### Exercise brief
Given the entries that follow, write out exactly the lines starting at the one containing "Task: Select the" and ending at the one containing "You are a computer-use agent.", both ends included, and only those.

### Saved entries
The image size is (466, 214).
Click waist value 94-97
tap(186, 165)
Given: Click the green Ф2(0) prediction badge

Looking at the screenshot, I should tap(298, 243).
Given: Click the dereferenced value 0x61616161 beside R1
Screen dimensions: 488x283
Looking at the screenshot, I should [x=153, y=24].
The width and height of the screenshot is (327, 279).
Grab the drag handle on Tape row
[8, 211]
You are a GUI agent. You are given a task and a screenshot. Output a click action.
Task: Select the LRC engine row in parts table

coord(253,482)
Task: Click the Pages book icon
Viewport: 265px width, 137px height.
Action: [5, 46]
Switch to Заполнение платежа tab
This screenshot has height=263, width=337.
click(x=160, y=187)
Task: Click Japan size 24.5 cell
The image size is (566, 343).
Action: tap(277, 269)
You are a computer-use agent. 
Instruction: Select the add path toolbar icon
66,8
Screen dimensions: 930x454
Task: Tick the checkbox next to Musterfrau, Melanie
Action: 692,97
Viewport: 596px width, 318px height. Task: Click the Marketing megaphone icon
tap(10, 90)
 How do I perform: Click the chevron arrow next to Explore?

### Solved problem
Task: Select the LRC engine row in parts table

coord(253,482)
Task: Click the Pages book icon
Viewport: 265px width, 137px height.
Action: [5, 46]
Switch to Заполнение платежа tab
This screenshot has height=263, width=337.
click(x=160, y=187)
Task: Click Japan size 24.5 cell
The image size is (566, 343).
Action: tap(277, 269)
You are a computer-use agent. 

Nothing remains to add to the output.